▶ **Given records**
******

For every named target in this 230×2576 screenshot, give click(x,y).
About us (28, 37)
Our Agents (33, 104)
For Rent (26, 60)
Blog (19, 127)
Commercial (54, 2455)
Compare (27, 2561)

******

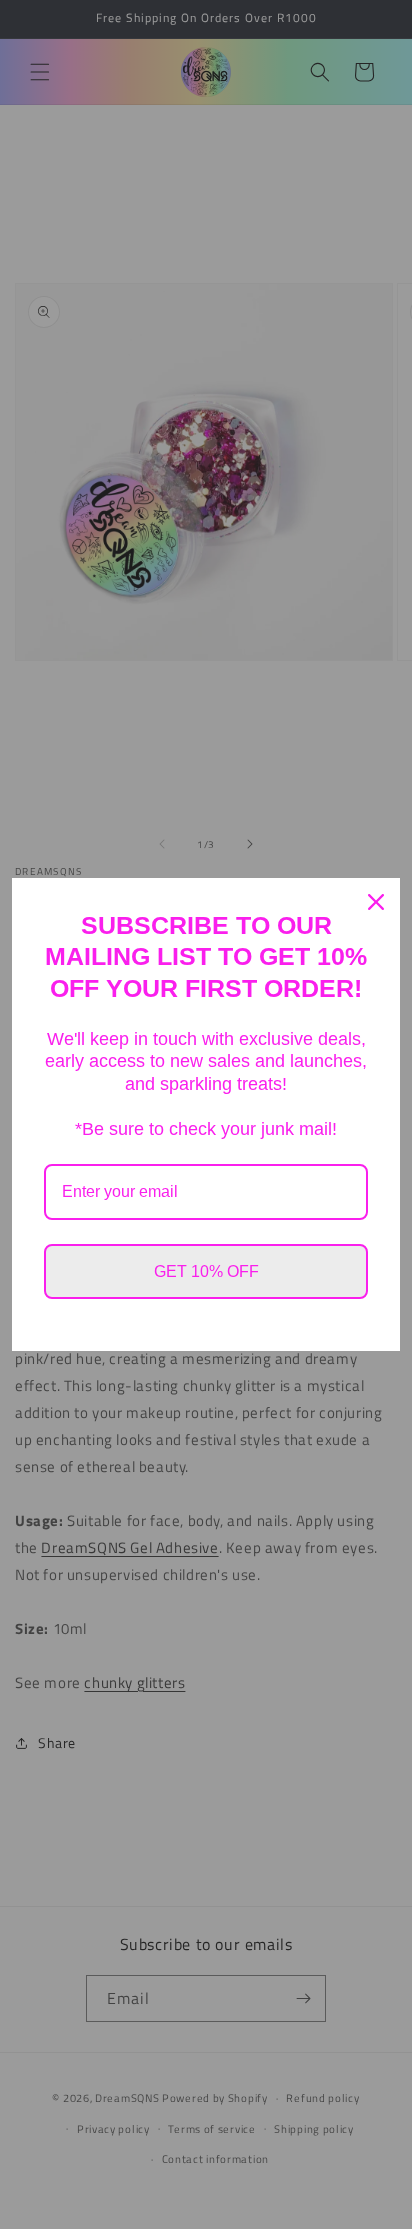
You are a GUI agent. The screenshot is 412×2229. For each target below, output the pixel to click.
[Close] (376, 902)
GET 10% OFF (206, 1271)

******

▶ **Your task**
Pick out and copy the lines of the material that include the word "target".

▶ **Result for this task**
For every named target in this 230×2576 screenshot, give click(x,y).
You are a GUI agent. The screenshot is 412×2229. For each target below, output the pixel to click.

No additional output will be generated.